86  Best Practices

In the last sections we saw some great ways to avoid pie charts, in particular when you have many slices or there are interesting trends in the data that pie charts don’t convey. Nonetheless, sometimes pie charts are really just perfect. In particular when you have a small number of categories and can arrange the pie charts in a sensible manner.

Here, I’ll use the mushroom data set, which is popular in machine learning exercises. The underlying research question is, given many input variables, can we predict if a mushroom is going to be poisnous or not? Figure 86.1 is a very rough exploratory plot of two variables that influence edibility: the cap color and the stalk color.

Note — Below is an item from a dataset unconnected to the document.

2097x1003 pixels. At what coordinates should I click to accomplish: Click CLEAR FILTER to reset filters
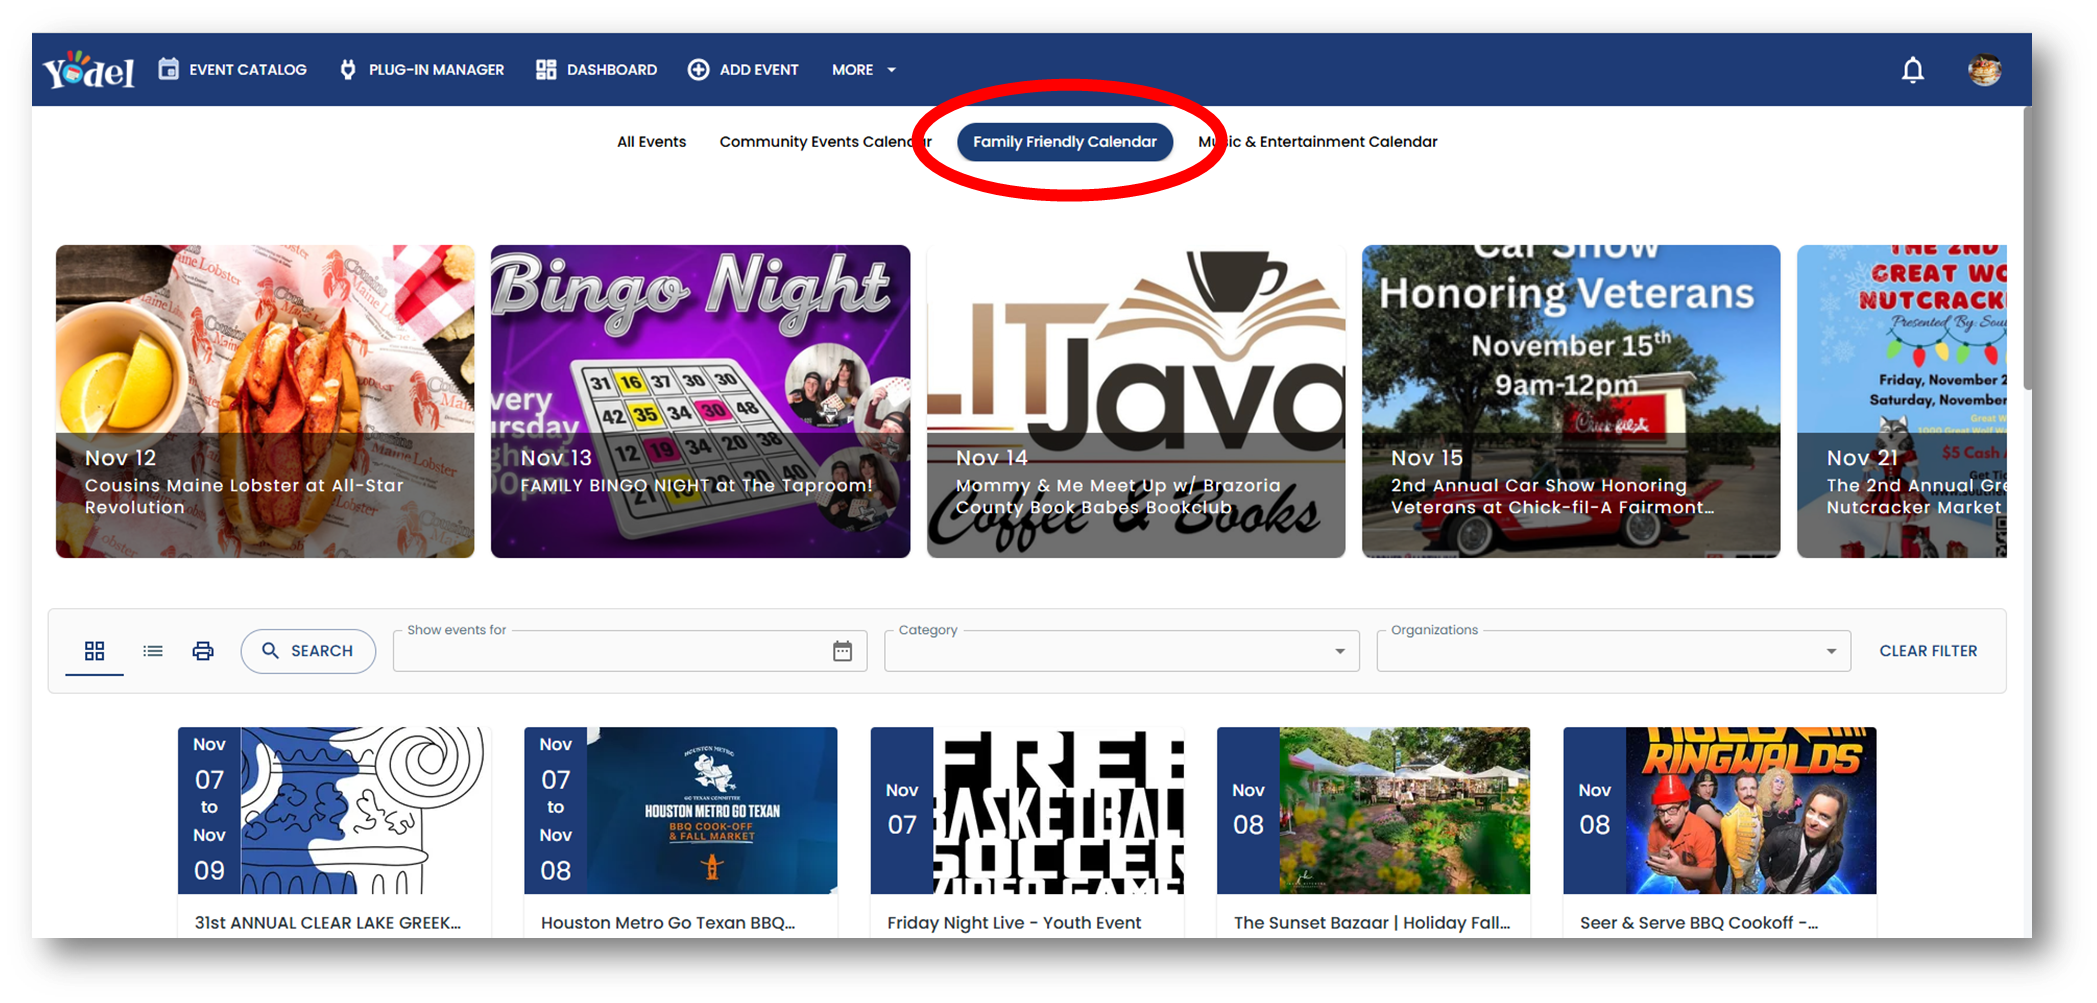point(1928,650)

Figure 86.1: An exploratory plot for the mushroom data set

Aside from the terrible color choice (see section XX). This plot is difficult to read because we can only roughly see the separation between the two categories. It’s essentially a scatter plot where the x and y axes are categorical (see scatter plots XX and Vocab example XXX for a thorough discussion of this plot type). Each observation is represented by one dot, which is draw in the order in which it appears in the data set. To show the pitfalls here, I’ve ordered the data set so that all the edible mushrooms appear first. That means that this entire, interesting, subset is obscured, although we think we have a good exploratory plot!

Let’s simplify the matter. We’re just interested in the ratio of edible to poisonous mushrooms in each category. With only two groups, we can manage a grid of different observations, same variables pie charts, depicted in fig. Figure 86.2.

Figure 86.2: An example of a differen observations, same variable pie chart that works well.